Secara teoretik, kedua bangsa Muslim ini sama-sama bertekad untuk membangun sistem demokrasi yang sehat dan kuat. Bedanya, di Turki demokrasi adalah alat untuk menciptakan kemakmuran dan kesejahteraan rakyat banyak, sekalipun belum merata. Di Indonesia, demokrasi masih berkutat pada tingkat seremoni dan teknis, belum banyak mengubah nasib rakyat yang merindukan keadilan dan kesejahteraan.

Di Turki, menurut Transparensi Internasional, tahun 2010 indeks korupsi berada pada nilai 4.4, sedangkan Indonesia 2.8. Dengan demikian dalam masalah korupsi kedua negara masih dalam kategori angka merah, sekalipun Turki sedikit lebih baik. Numibia, Malaysia, dan Turki sama-sama berada pada angka 4.4. Negara-negara yang senasib dengan Indonesia adalah Bolivia, Gabon, Kosovo, Solomon Islands, dan Benin, sama-sama dengan angka 2.8. Artinya pada keenam negara ini korupsi itu telah melingkari sekujur tubuh mereka. Kapan lingkaran itu dapat diputus, tak seorang pun bisa mengatakan.

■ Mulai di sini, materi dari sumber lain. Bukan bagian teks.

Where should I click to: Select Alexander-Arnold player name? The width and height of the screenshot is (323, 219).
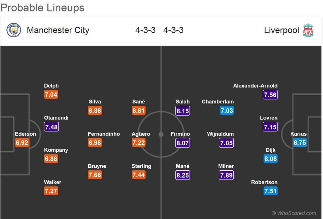click(x=255, y=86)
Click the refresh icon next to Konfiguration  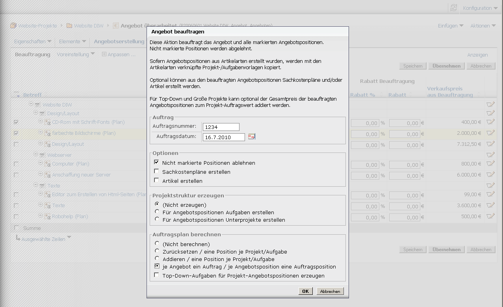[454, 8]
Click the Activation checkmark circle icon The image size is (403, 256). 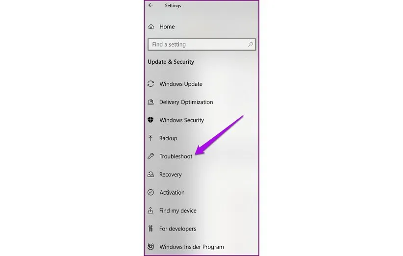pyautogui.click(x=151, y=192)
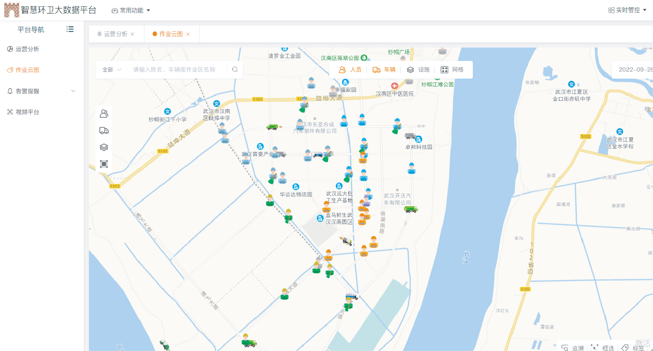Click the grid selection icon in left map toolbar
This screenshot has height=351, width=653.
(x=104, y=164)
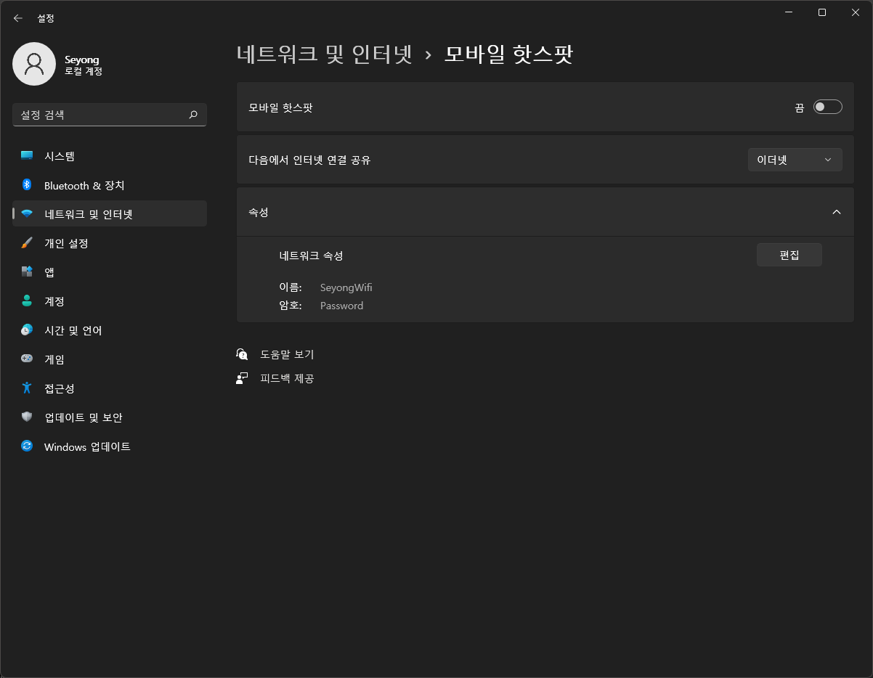The image size is (873, 678).
Task: Select the 앱 settings icon
Action: pos(27,271)
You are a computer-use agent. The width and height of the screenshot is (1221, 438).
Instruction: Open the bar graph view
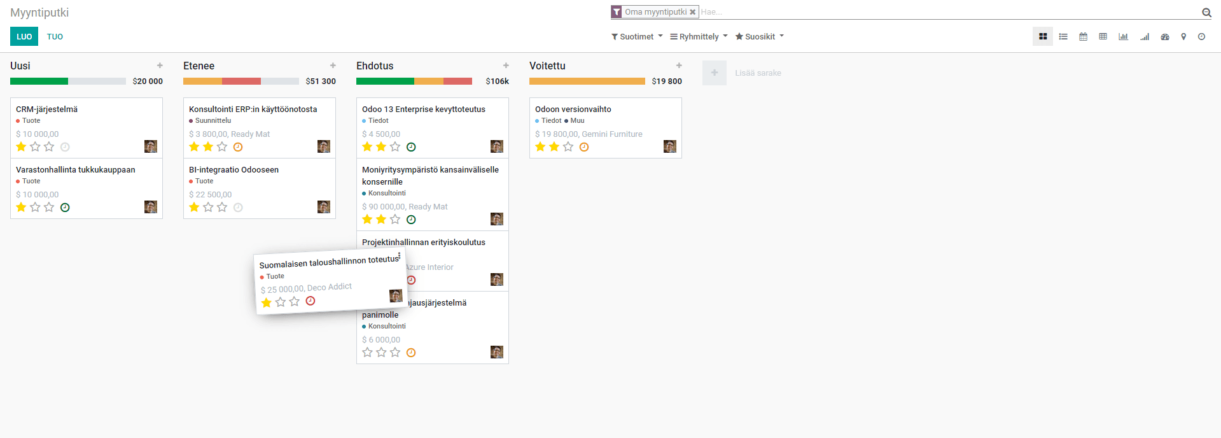(1124, 37)
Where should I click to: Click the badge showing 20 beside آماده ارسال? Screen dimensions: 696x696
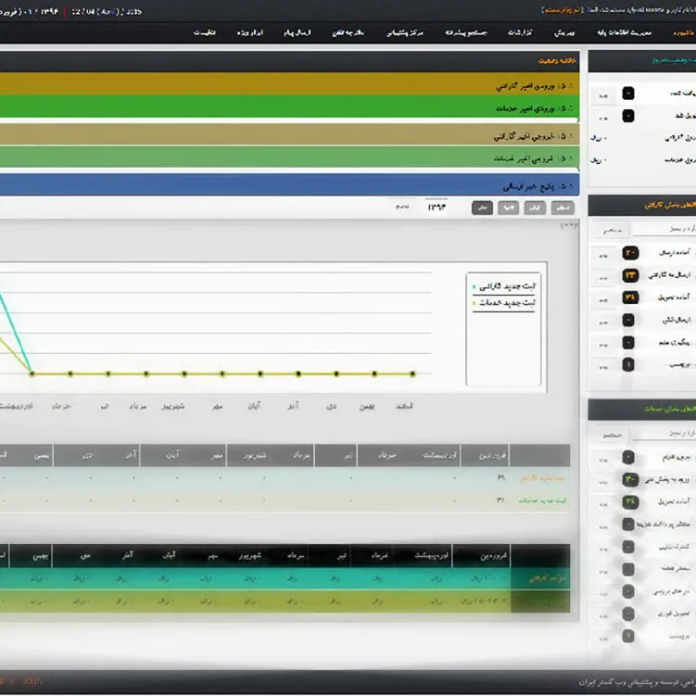tap(629, 252)
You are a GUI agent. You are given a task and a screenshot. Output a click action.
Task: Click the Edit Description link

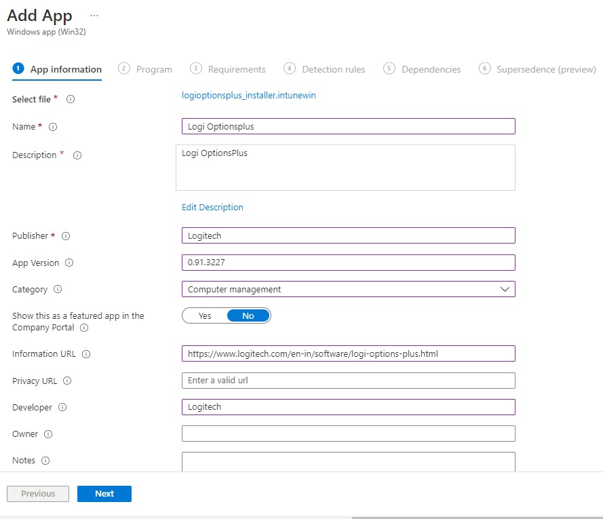(x=212, y=208)
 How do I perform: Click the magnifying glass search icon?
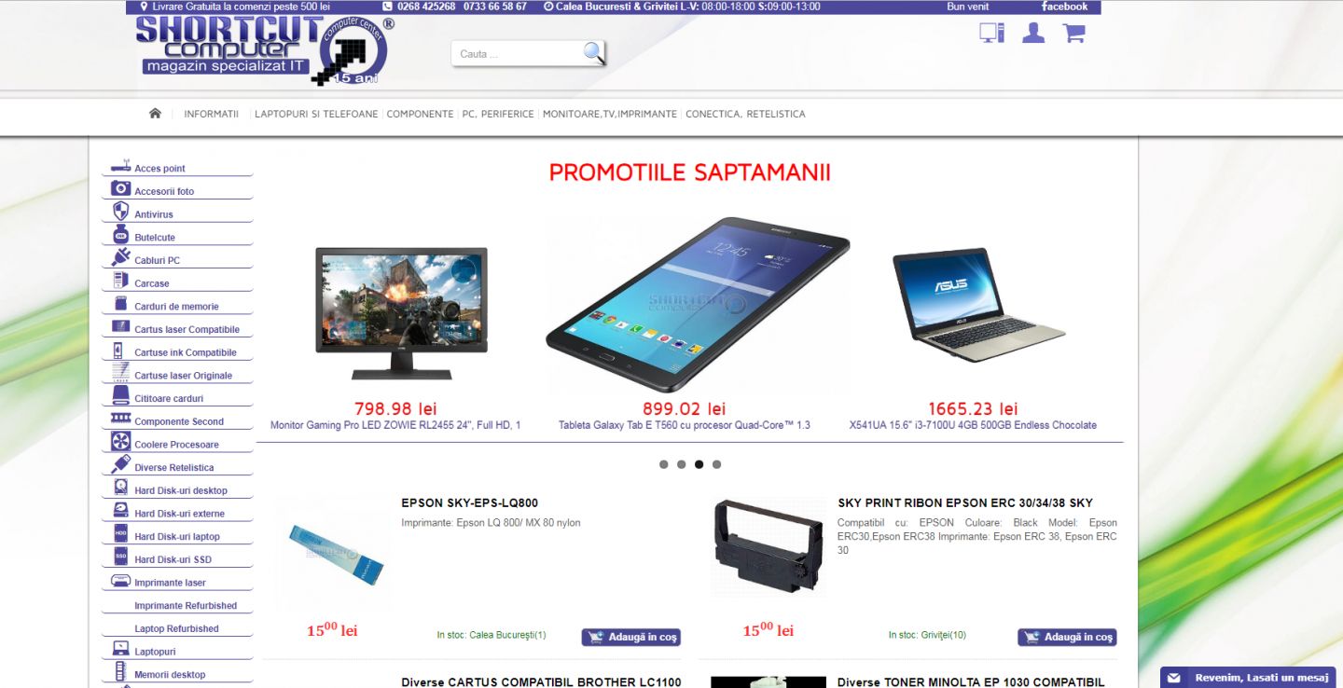594,52
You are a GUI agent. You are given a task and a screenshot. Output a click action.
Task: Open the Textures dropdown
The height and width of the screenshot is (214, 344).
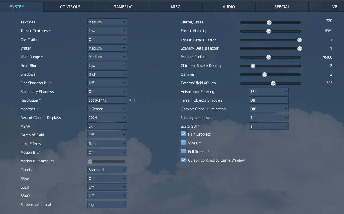click(x=107, y=22)
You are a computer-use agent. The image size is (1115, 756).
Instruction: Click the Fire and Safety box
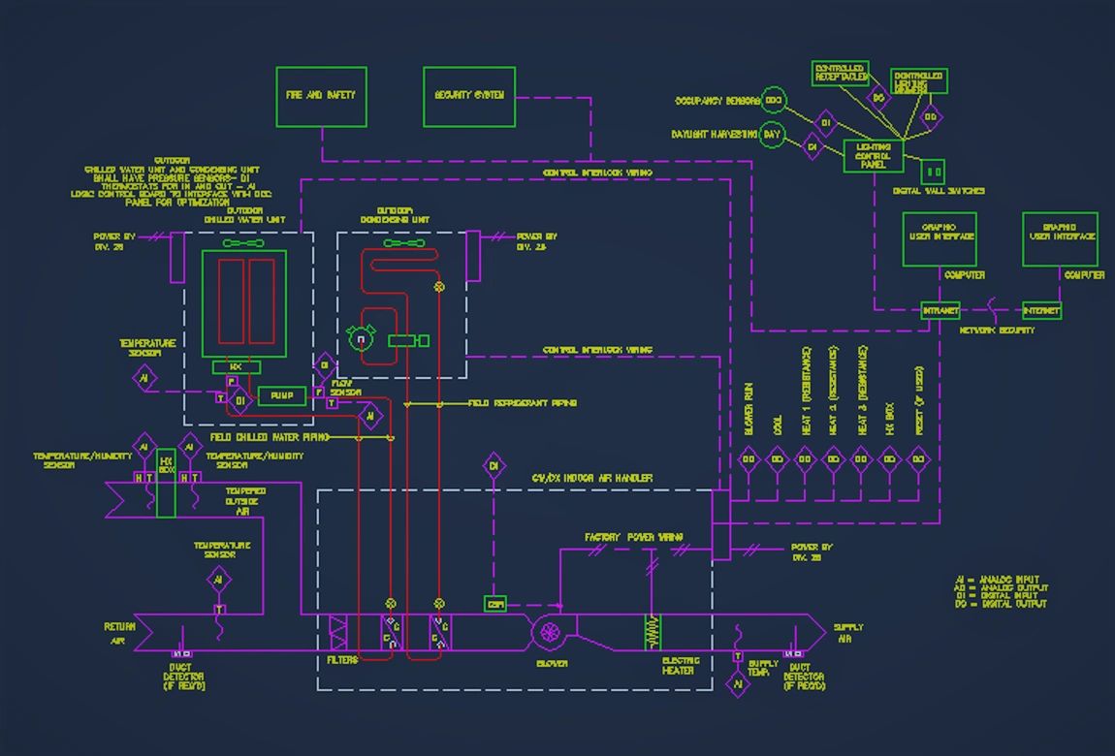[x=321, y=96]
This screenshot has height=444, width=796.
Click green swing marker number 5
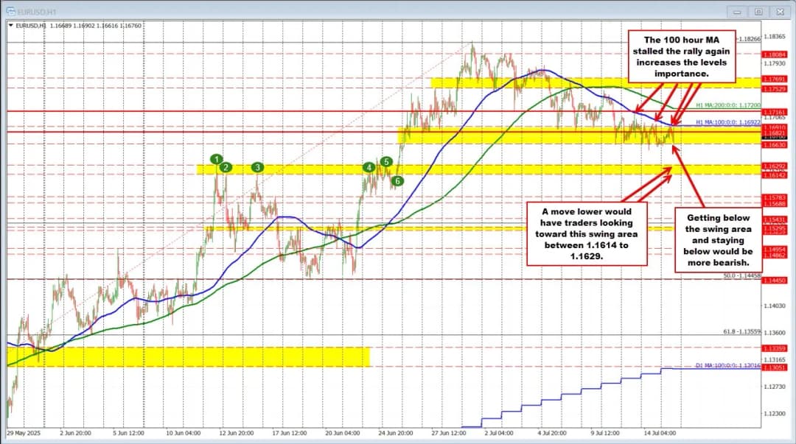coord(385,161)
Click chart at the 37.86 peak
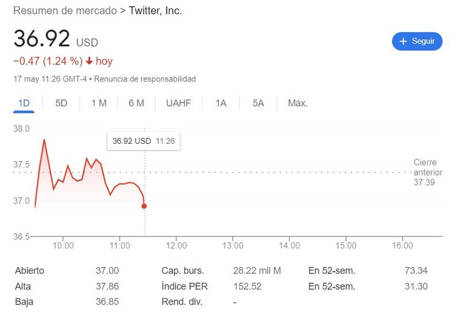 click(x=44, y=140)
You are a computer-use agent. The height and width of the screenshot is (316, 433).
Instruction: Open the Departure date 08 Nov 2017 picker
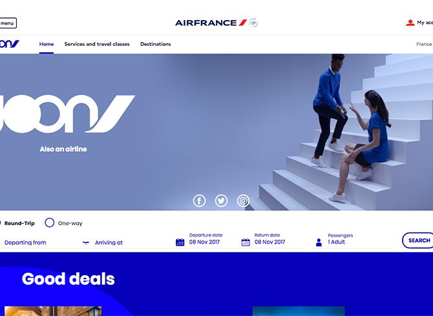point(204,239)
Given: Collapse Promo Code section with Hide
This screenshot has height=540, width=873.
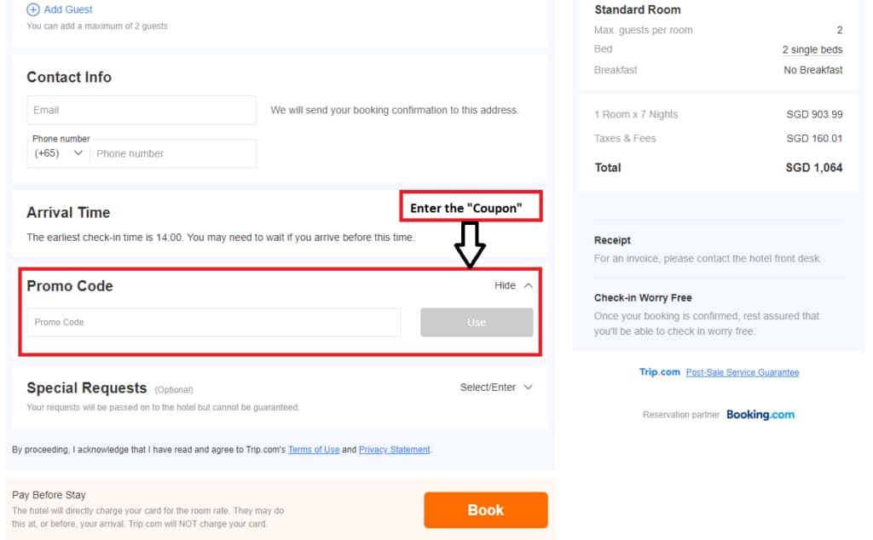Looking at the screenshot, I should pos(505,285).
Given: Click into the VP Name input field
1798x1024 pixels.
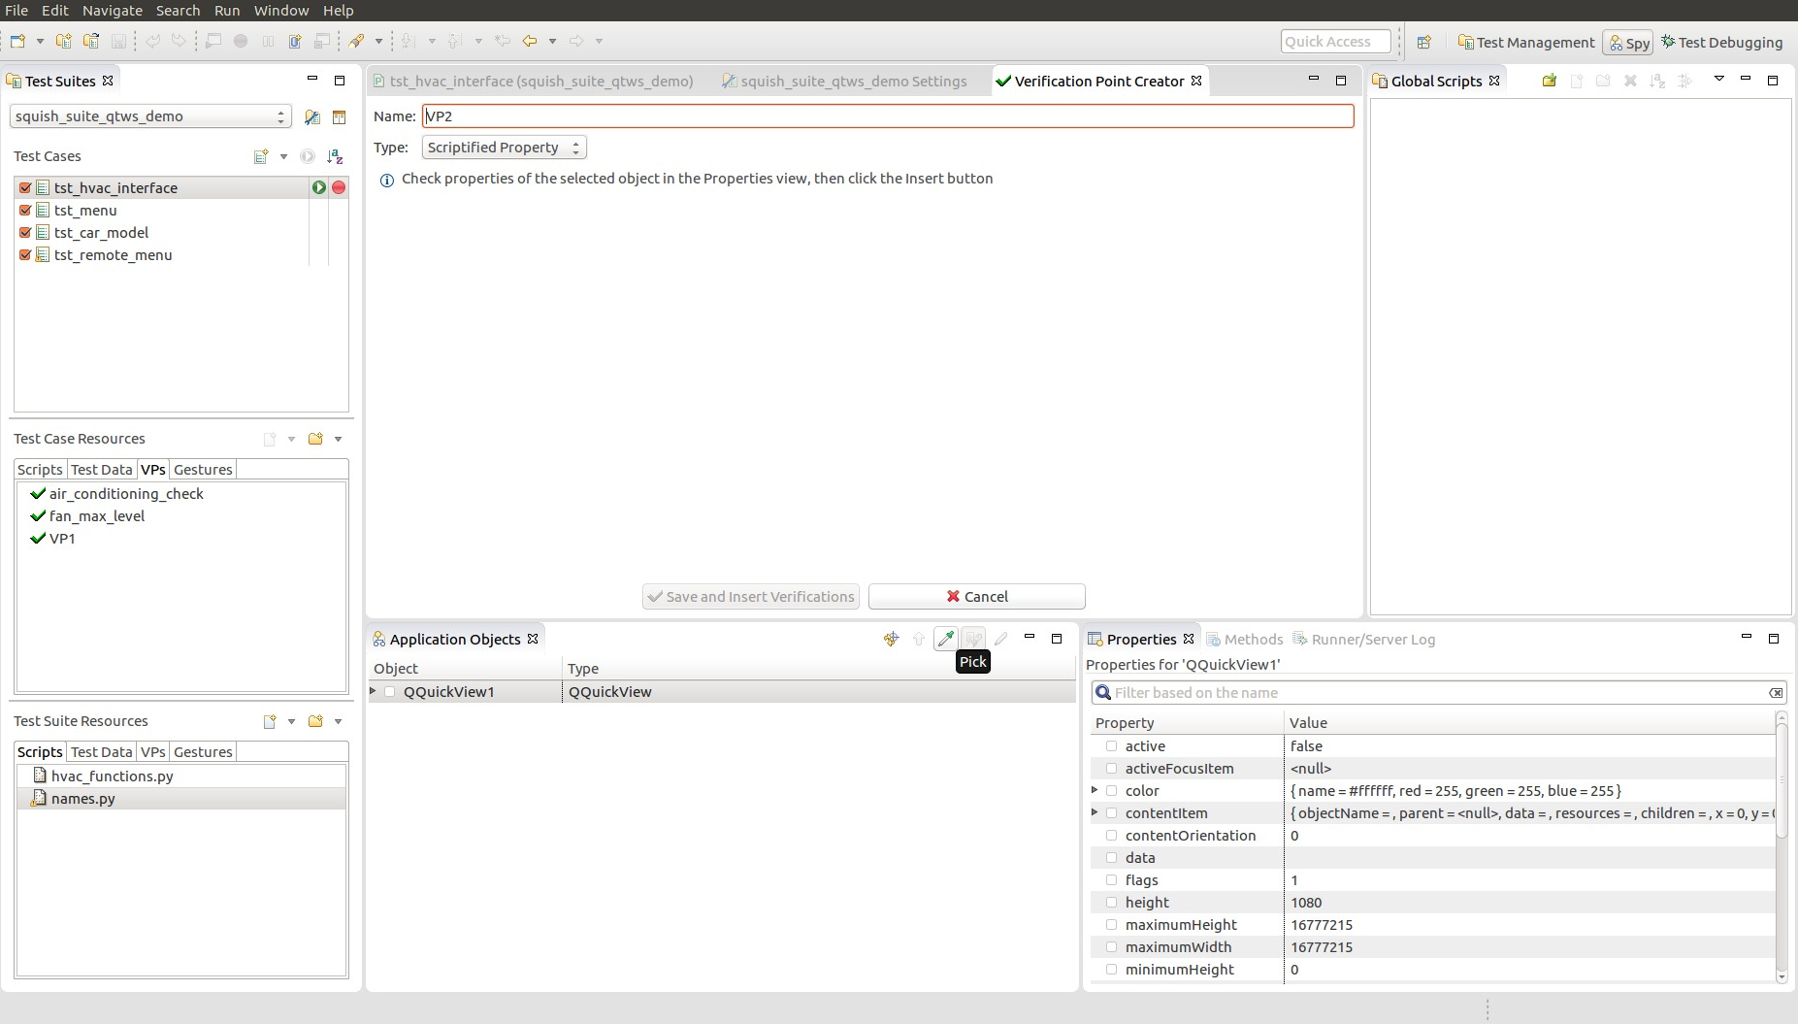Looking at the screenshot, I should click(887, 116).
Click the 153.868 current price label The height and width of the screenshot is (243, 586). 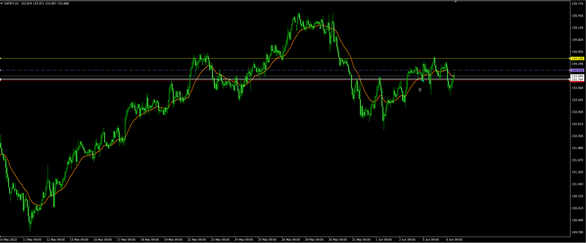point(577,76)
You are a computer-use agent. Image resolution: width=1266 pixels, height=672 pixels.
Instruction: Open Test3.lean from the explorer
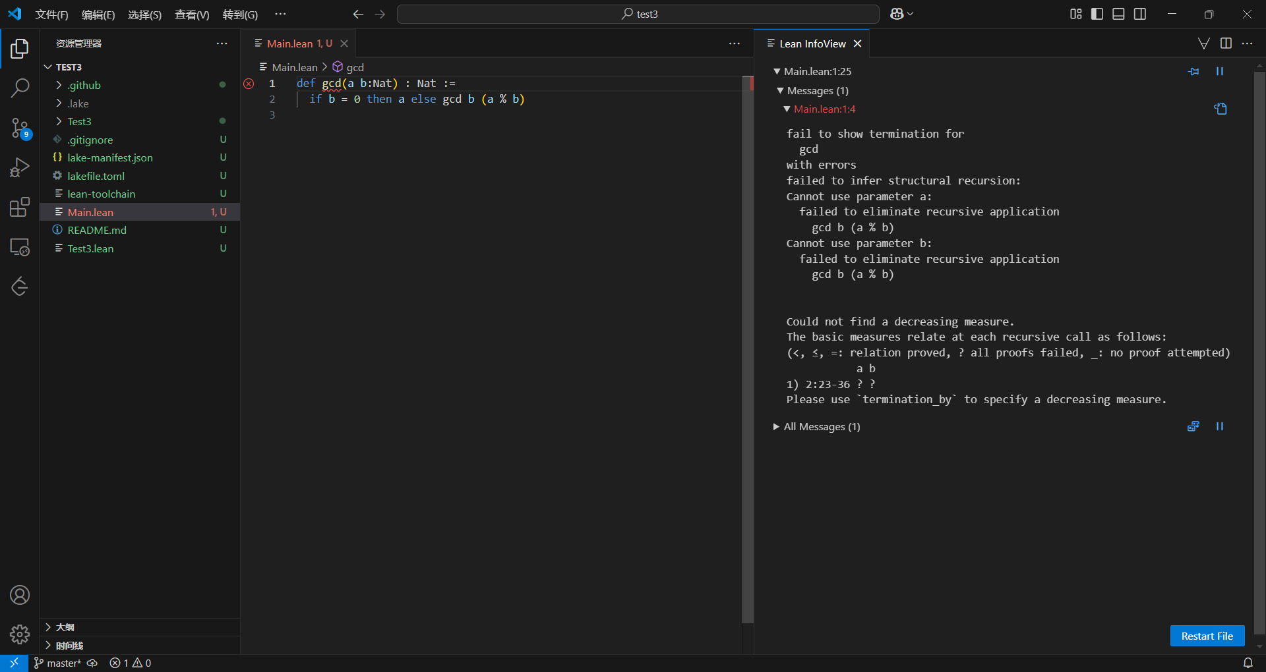coord(90,248)
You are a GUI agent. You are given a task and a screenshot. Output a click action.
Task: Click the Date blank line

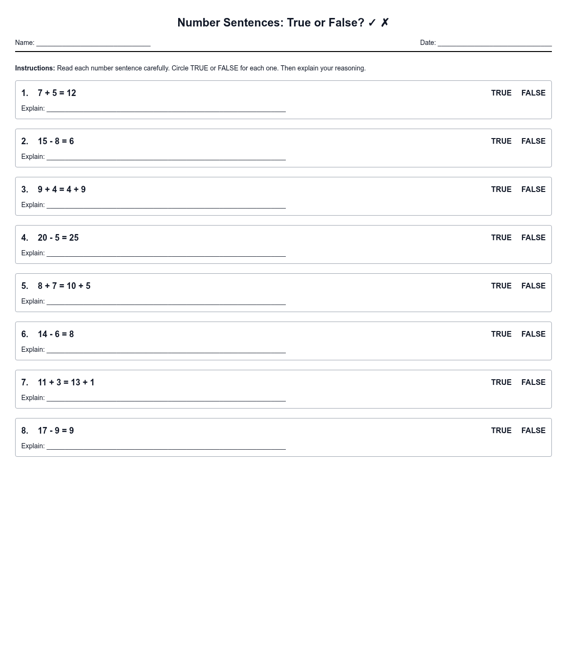494,43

Indonesia memang punya KPK, tetapi baru berhasil menangkap koruptor-koruptor kelas ratusan atau paling miliaran rupiah. Kelas triliunan belum terjamah. Saya sudah lama mengatakan bahwa negara ini tidak serius dakam upaya pemberantasan korupsi, sekalipun presidennya telah mengeluarkan seribu instruksi, tetapi siapa yang hirau?
   
Kembali kepada masalah demokrasi dan Islam di Indonesia dan Turki. Kedua bangsa ini sudah punya modal besar untuk mengembangkan sistem demokrasi yang sehat dan berdaya guna karena secara teologis sudah terselesaikan. Baik Indonesia maupun Turki, tidak lagi menghadapi kendala apa pun dari sisi syariah untuk menjadikan demokrasi sebagai media efektif bagi kepentingan pendaratan moral Islam dalam kehidupan bermasyarakat, berbangsa, dan bernegara.

Masalah besar untuk Indonesia adalah para pemain demokrasinya berada pada tingkat medioker. Hanya sekelompok kecil dari mereka yang benar-benar memahami bahwa sistem demokrasi itu dipilih adalah untuk mempercepat terwujudnya kesejaheraan umum, tanpa kecuali. Tetapi, dengan segala borok yang masih menyertai perjalanan demokrasi di Indonesia dan Turki, satu modal sudah di tangan: Islam dan demokrasi telah aman secara teologis. Ke depan adalah mengisi demokrasi itu dengan nilai-nilai moral Islam, demi tegaknya keadilan dan meratanya kesejahteraan!